Find the line with "Opening Soon (105, 361)" in the entries below, then reproduce it and every line after it down to and including the line with "Levi's Exclusive Store", exactly.

GIVEN DATA —
▼

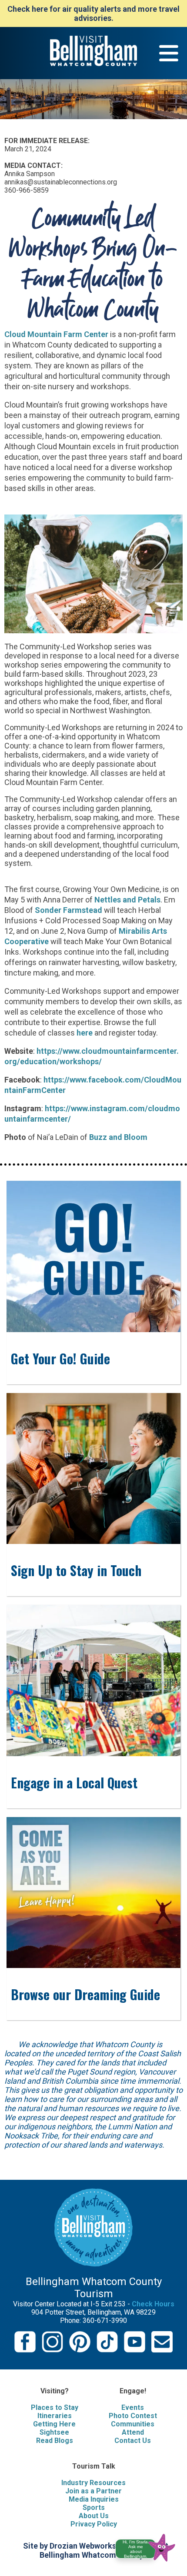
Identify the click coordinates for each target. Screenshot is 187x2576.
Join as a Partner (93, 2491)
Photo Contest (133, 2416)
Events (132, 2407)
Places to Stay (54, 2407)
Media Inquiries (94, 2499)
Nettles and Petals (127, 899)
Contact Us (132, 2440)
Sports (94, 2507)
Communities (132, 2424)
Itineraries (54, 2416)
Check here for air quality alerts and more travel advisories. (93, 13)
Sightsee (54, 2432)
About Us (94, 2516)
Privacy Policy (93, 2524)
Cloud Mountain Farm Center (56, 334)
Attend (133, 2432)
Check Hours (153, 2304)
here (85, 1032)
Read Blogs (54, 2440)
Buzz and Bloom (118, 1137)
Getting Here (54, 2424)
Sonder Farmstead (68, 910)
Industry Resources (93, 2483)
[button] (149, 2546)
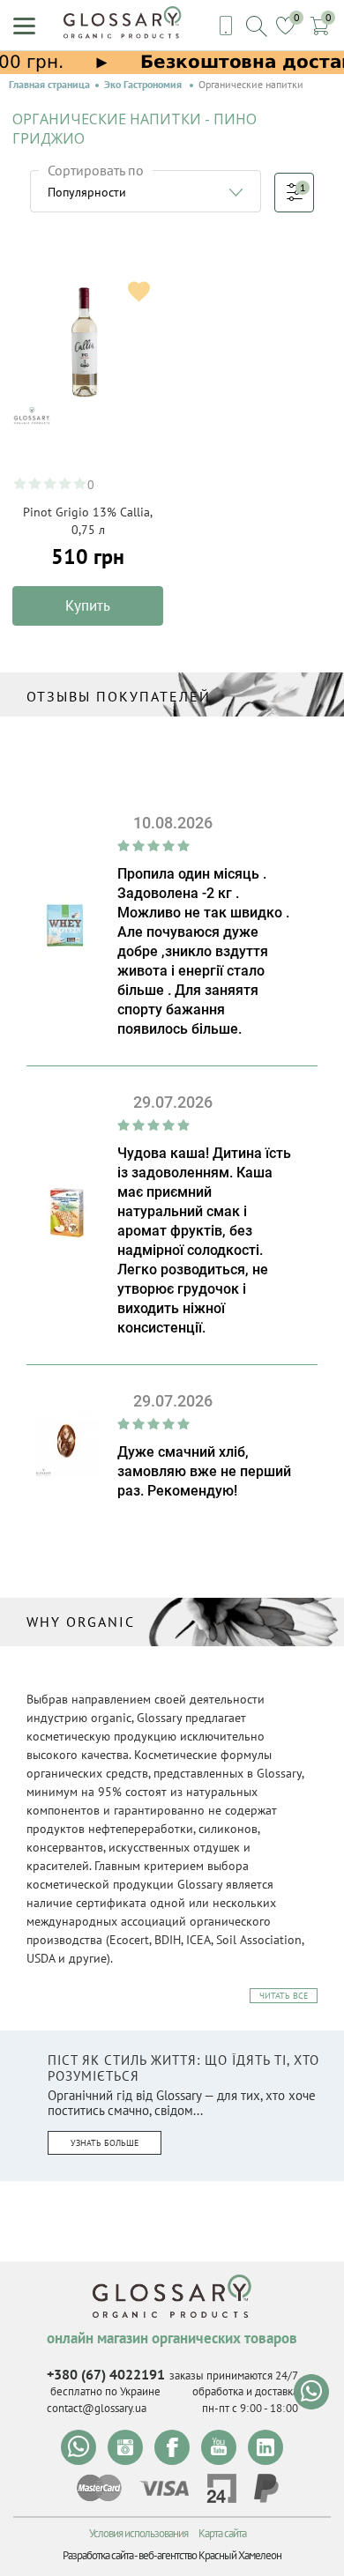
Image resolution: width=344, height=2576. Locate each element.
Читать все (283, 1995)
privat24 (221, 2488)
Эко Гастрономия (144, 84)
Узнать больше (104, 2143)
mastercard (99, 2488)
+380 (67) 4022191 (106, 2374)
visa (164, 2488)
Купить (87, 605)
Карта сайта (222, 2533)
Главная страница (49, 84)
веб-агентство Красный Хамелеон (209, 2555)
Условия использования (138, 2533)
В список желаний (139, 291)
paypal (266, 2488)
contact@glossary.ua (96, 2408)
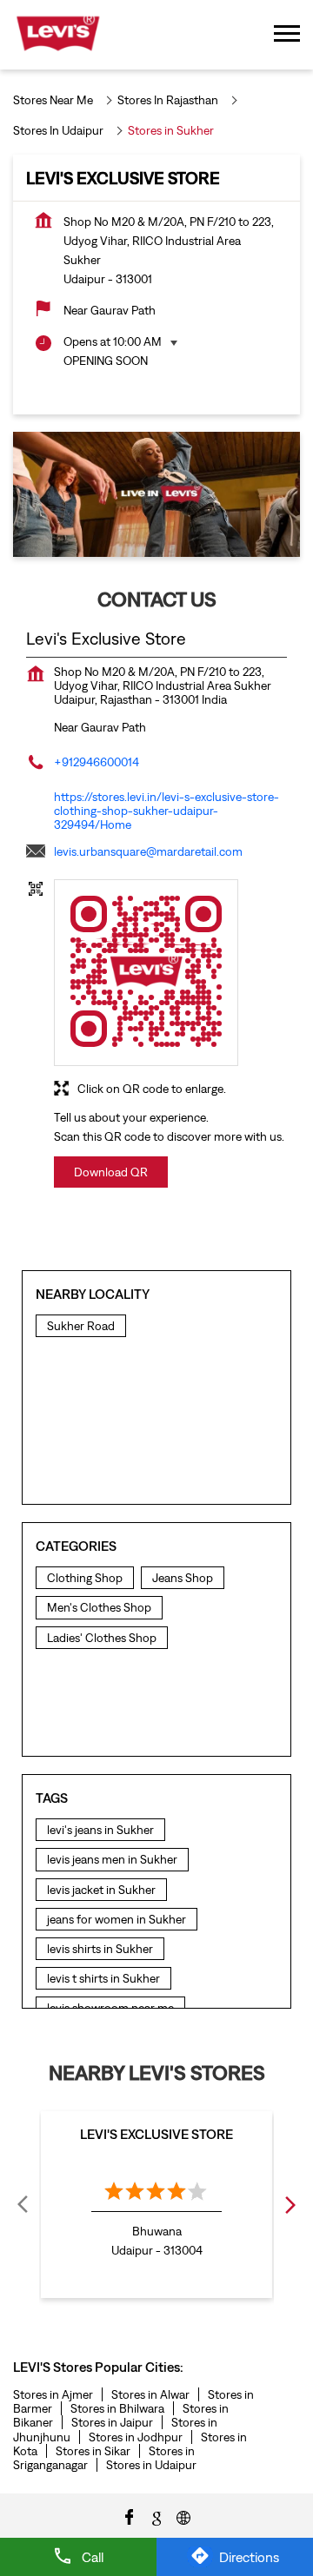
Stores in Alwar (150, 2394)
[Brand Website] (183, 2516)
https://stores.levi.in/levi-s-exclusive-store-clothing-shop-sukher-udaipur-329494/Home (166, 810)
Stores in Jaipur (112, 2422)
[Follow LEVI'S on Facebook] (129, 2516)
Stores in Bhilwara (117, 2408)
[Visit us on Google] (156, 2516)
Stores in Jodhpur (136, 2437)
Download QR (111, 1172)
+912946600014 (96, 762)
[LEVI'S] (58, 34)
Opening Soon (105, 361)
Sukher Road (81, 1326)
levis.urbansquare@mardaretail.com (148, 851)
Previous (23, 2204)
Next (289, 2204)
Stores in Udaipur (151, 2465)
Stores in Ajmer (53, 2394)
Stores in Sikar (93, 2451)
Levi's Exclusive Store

▲
▼

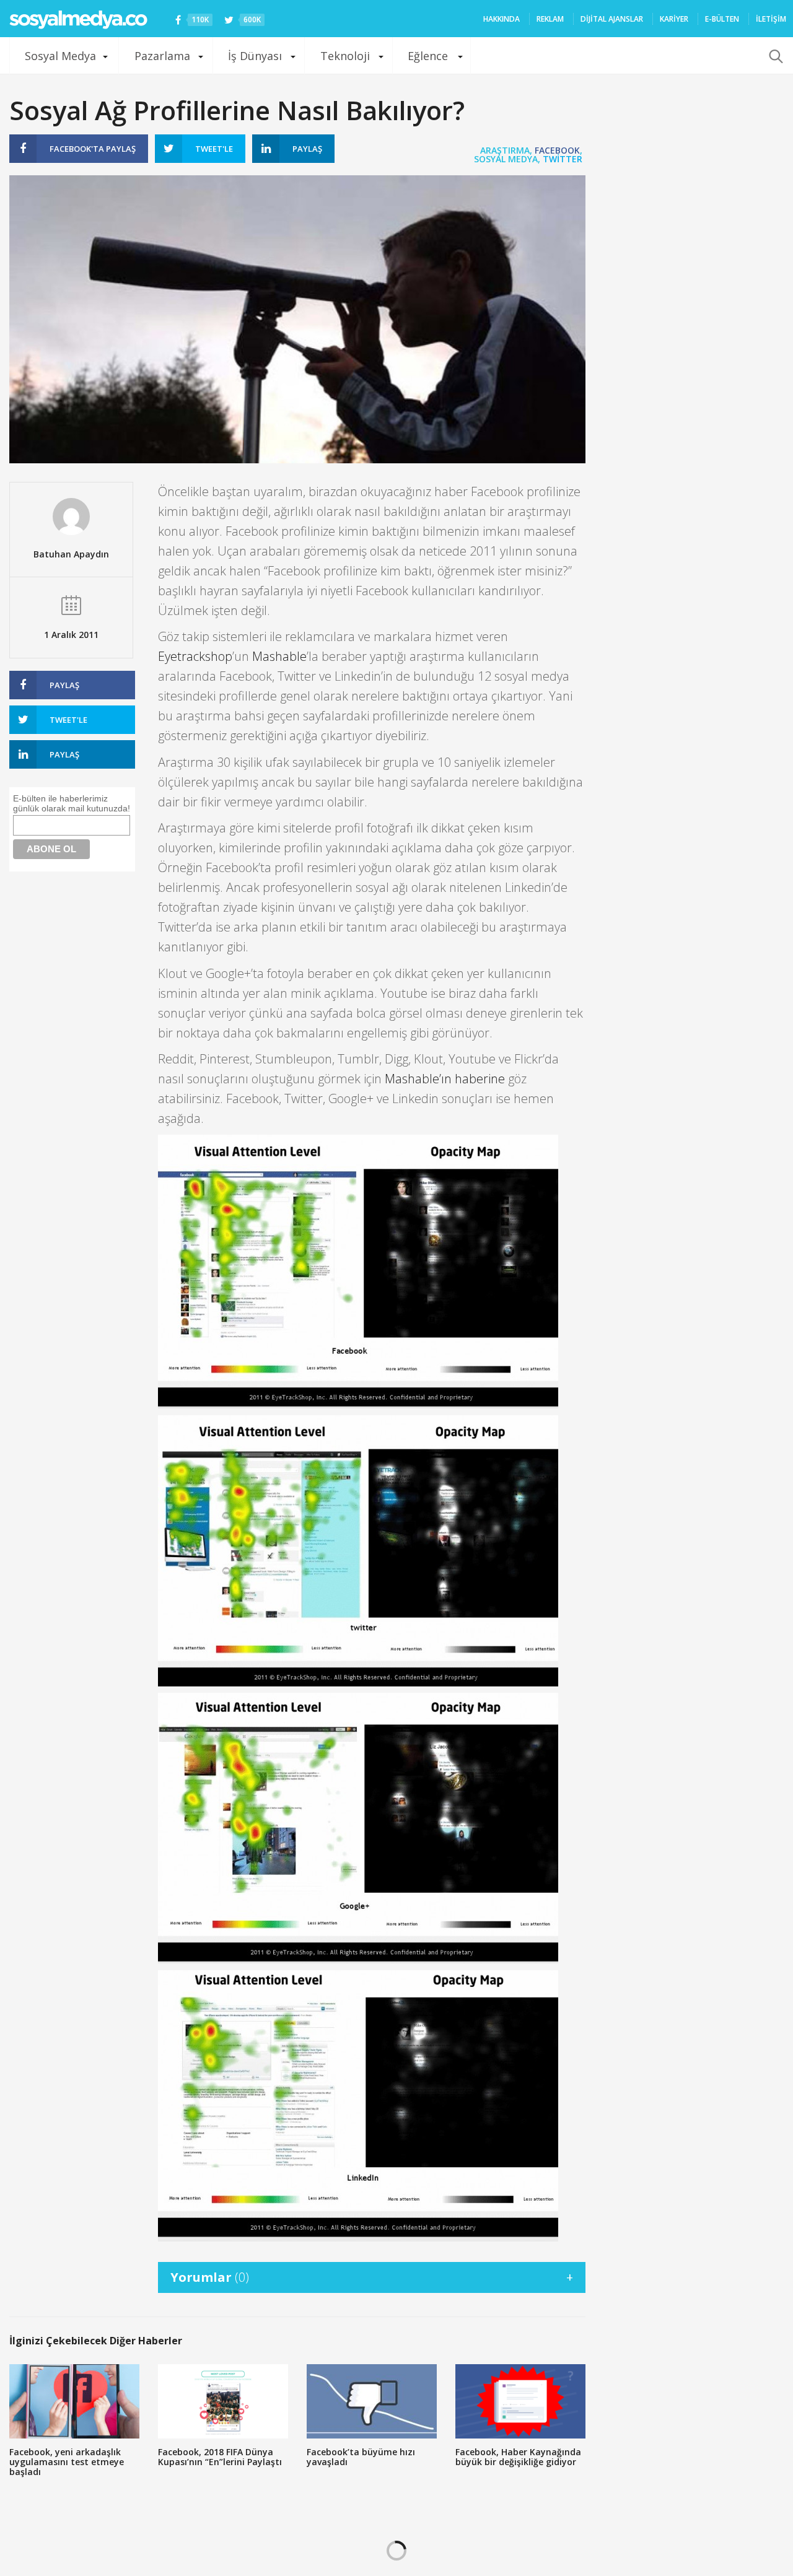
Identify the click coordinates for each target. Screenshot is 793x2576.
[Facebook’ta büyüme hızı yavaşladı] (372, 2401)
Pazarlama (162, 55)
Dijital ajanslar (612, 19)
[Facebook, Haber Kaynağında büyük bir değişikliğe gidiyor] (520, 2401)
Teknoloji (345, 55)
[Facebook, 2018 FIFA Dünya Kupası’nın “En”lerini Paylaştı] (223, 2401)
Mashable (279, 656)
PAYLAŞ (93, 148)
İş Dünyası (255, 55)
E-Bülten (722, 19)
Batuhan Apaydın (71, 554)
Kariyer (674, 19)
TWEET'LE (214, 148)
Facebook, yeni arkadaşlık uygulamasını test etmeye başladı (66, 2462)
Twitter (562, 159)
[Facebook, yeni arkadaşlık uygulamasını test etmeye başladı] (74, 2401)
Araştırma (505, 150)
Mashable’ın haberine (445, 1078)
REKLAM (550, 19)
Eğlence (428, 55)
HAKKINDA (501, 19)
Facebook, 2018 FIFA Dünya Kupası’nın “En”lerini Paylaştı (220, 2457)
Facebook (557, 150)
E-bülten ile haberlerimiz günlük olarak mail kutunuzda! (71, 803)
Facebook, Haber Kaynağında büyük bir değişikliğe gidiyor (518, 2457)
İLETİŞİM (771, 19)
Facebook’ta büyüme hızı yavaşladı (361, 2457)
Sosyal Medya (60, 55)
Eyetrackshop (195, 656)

▲
▼

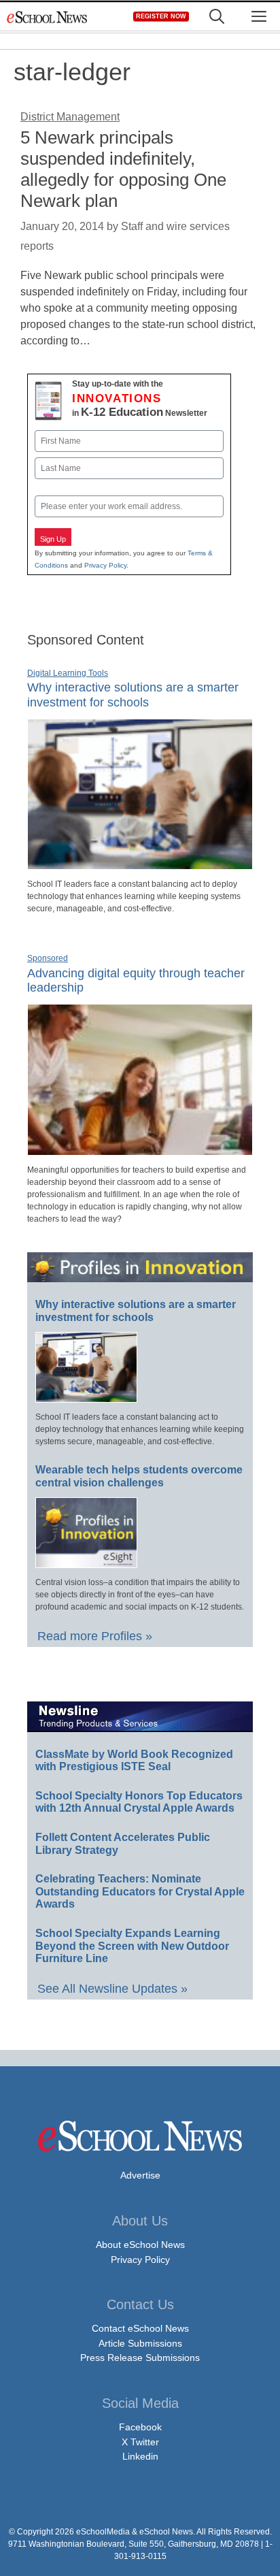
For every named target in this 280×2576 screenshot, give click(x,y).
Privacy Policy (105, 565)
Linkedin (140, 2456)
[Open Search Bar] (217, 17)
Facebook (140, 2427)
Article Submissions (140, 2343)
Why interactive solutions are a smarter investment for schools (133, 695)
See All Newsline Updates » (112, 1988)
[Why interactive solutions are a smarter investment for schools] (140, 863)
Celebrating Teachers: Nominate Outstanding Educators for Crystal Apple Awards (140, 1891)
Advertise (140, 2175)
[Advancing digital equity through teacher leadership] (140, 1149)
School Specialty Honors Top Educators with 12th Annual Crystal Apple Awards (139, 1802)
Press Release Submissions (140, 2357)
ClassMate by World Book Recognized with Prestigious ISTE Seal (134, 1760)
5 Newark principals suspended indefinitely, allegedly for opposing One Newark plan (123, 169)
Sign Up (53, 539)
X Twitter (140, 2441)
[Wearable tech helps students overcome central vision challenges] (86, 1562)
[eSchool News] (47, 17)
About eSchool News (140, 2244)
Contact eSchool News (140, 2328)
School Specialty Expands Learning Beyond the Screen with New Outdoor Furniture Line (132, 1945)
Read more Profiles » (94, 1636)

▲

EXERCISE RESPONSE —
Opening Soon (105, 361)
Sukher Road (81, 1326)
levis.urbansquare@mardaretail.com (148, 851)
Previous (23, 2204)
Next (289, 2204)
Stores in Udaipur (151, 2465)
Stores in Ajmer (53, 2394)
Stores in Sikar (93, 2451)
Levi's Exclusive Store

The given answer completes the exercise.